→ Given text:
+-------+
Our long-running Dark Heresy campaign has deposited our mid-high tier characters naked and unarmed in a pit of despair, deep in the bowels of a steel labyrinth. The ‘facility’ is inhabited by pig-masked psychopathic brutes – operatives of the shady xenos-smuggling ring ‘The Beast House‘.
The campaign called for some low-level scrubs armed with a variety of enslaving equipment. It’s a cliché trope to have your characters wake up missing all their weapons and armour, but I firmly believed that if done well, it could add a fresh new perspective on the game. After consulting with some peers, the trope can work if:
- In medias res – don’t dwell on how they were captured, and definitely don’t play out an unwinnable capture scenario. You’re in a pit, naked, with only rocks and bones, and something wicked is howling down a tunnel towards you. Fight or die. Figure it out later.
- It’s only temporary – assure them their equipment is safe and recoverable. In this case, I seeded some choice equipment from their character sheets among sub-bosses responsible for their capture, and they discovered the rest is in a lockup held by the end-game boss. They’ll get it all back eventually, but for now – improvise.
- Started at the bottom – acquisition of new kit comes quite quickly if you’re cunning. By the end of our second session, every character had some patchwork armour, a useful melee weapon, at least one ranged weapon and a few bits of gear or tools.
+-------+
→ Exercise prompt: Output the part of the campaign text between "- Started at" and "gear or tools.", inclusive, copied word for word. The data after this point is separate material, unrelated to the campaign text.

→ Dataset section:
+-------+
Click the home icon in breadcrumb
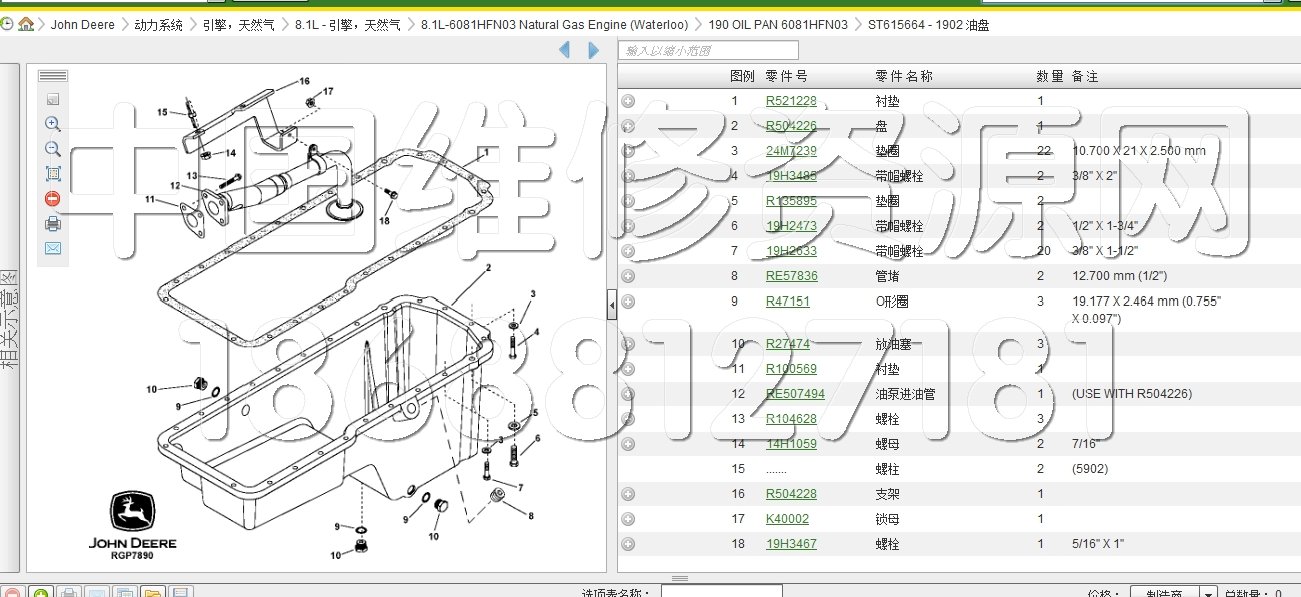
+-------+
→ Answer to this exercise:
- Started at the bottom – acquisition of new kit comes quite quickly if you’re cunning. By the end of our second session, every character had some patchwork armour, a useful melee weapon, at least one ranged weapon and a few bits of gear or tools.